Friday, June 27, 2008
This bright splash of yarn is the beginning of an afghan for my 24 year old son. He will be moving out of our home in a few months and I wanted to give him a house (apartment? Condo? Basement suite?) warming present.
This will be a tartan afghan in the "Cunningham" plaid from the Australian Woman's Weekly book, "Easy-to-crochet Tartan Rugs". Our name is not Cunningham, nor are we of a heritage with customary family tartans, but it will make a beautiful afghan and a bright yet masculine spot in a bachelor pad, and quite possibly an extra blanket when needed. My son picked the particular plaid himself. He liked the simplicity of this one and it's primarily red and black colour scheme.
This is only the beginning of the horizontal stripes in the mesh portion. When it is done I will be crocheting 128 afghan length crocheted chains. They are woven through the mesh portion to form the plaid.
I made one of these for my daughter and her husband years ago, but in a different plaid.
Saturday, June 21, 2008
Thursday, June 19, 2008
The overcast day turned out to be the perfect temperature for sitting around outside knitting. Not too hot, not too cold, and thankfully also not wet.
Although our local gathering was organized by the newly formed Upper Fraser Valley Knitters, announcements were placed in the local papers and we managed to attract a few knitters who had not yet heard about our group. In all we had about 14 knitters drop by throughout the day.
Thanks to Angie for generously providing the photos. I had quite typically brought my camera and then neglected to take any pictures.
We also had "branch" of the group gathering indoors as an alternative in case of rain, and for those who preferred to knit indoors. Louise not only headed that group, but kindly provided a photograph.
This is the project that will eventually be my souvenir of the day. A pair of cotton/wool blend socks knit toe-up, two at once, on one circular needle.
The stripes don't match despite my extensive efforts to make them line up. I'll get over it.
Wednesday, June 18, 2008
27.85 ounces (797 grams) and 1663.5 yards of "Mystic Forest" my own custom blend of black superwash merino, bright green merino, and green firestar. It should be enough for an entire long sleeved sweater. The five skeins range from just under 5 ounces to over 7 1/4 ounces. Gotta love those giant Majacraft bobbins!
Tuesday, June 17, 2008
Monday, June 16, 2008
Although I'm sure I'll have no problem doing the front bands and buttonholes, I'll be a good girl and halt the vest project for a bit while I dutifully do the buttonhole swatches that I haven't yet tackled. Several of the swatches in this level have to do with finding the best buttonhole for various situations.

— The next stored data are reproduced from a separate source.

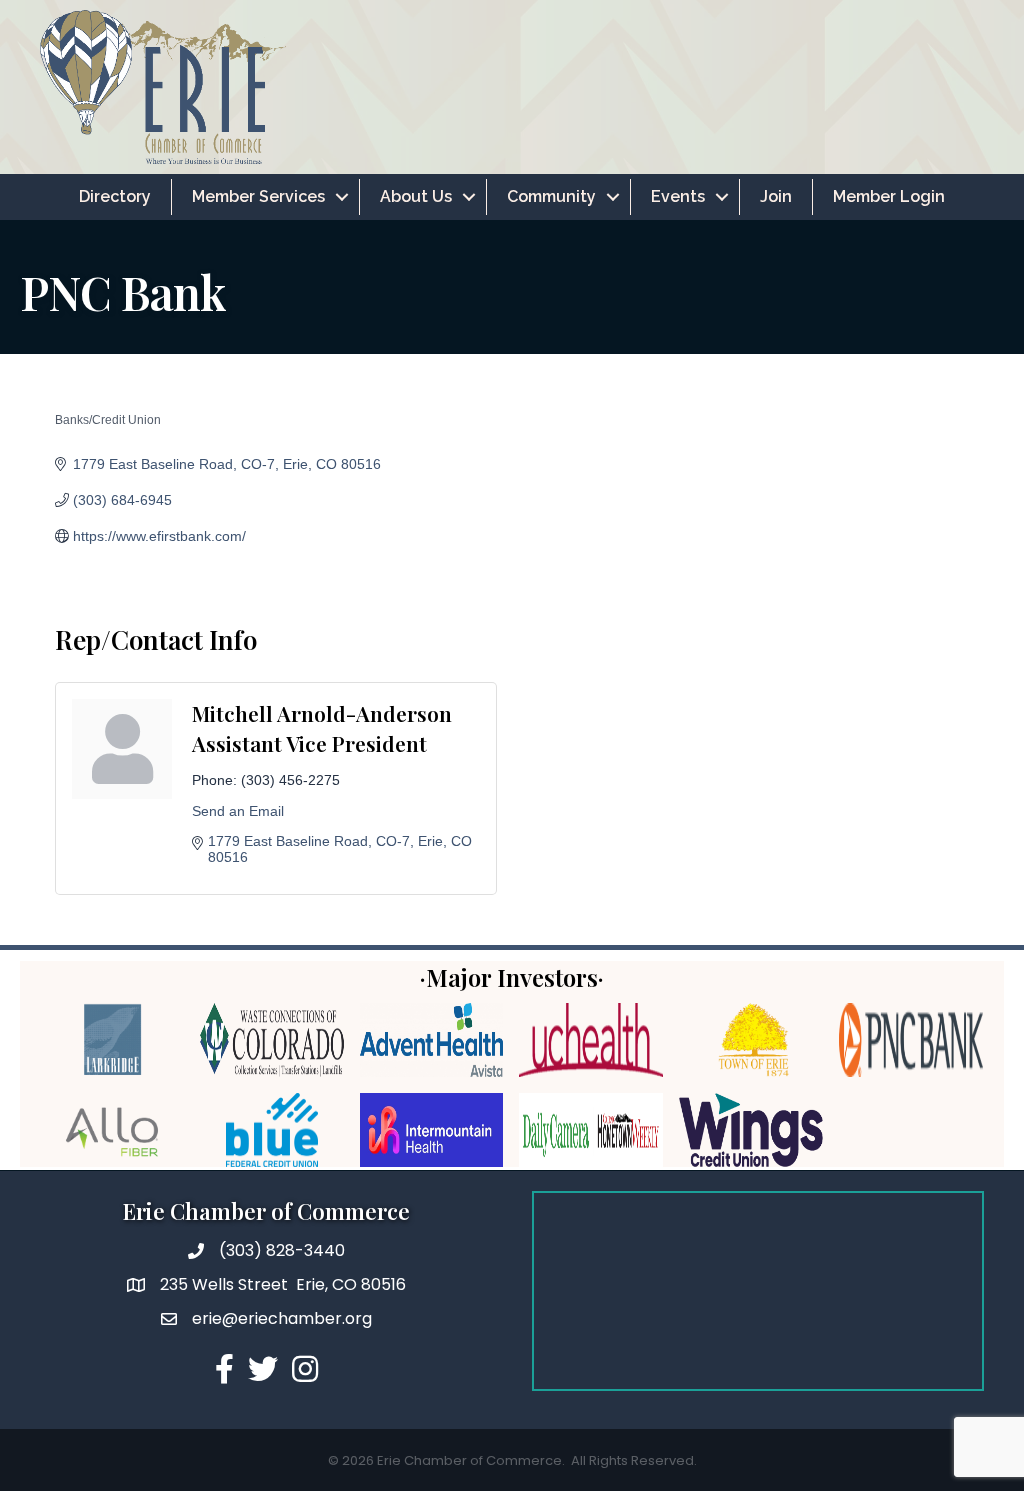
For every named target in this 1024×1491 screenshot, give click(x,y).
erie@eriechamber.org (282, 1318)
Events (678, 196)
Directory (115, 196)
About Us (416, 196)
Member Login (889, 196)
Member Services (258, 196)
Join (776, 196)
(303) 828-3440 (282, 1250)
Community (551, 196)
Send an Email (238, 811)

I don't like overly large buttons on anything so I have always preferred the YO, K2tog buttonhole. I find it comes out a nice size no matter the thickness of your chosen yarn. However, as I'm finding out with each step of the program, you never know what you could do better until you give everything a fair try and do some experimenting. So experimenting with buttonhole options and doing the related swatches will be my self-inflicted assignment for the week.
Monday, June 09, 2008
Wednesday, June 04, 2008
This is hand dyed fibre from "Fleece Artist". The spindle is bloodwood and ebony from "Spindlewood Co". Although I had just gone through a darker bronze bit which you see on the spindle, the braid is mostly the golden to rosy colour.
Monday, June 02, 2008
Last week I stopped short of the neckline/underarm decreases because I was having second thoughts about my chosen method for decreases. I was particularly concerned about the way the diagonal line of the V-neck would be crossing various areas of the stitch repeat. I figured I'd have to vary my decrease method depending on whether it would land on a purl or a knit in each row.
Yesterday it suddenly dawned on me that I really didn't need to obsess over the front neckline as much as I at first thought. The whole neckline will be covered by a shawl collar! Duh! The decreases still have to be neat and correctly formed so that they pass the committee's inspection, but they don't have to follow the stitch pattern as closely as I was thinking. Next up: right front.
Sunday, June 01, 2008
The woven portion has a beautiful, soft drape. To improve the drape of the edging I used a relatively unknown technique for blocking acrylic yarns. I "killed' the finished edging by blocking it with steam before it was machine sewn to the woven section. Now it's as soft and flowing as the woven part.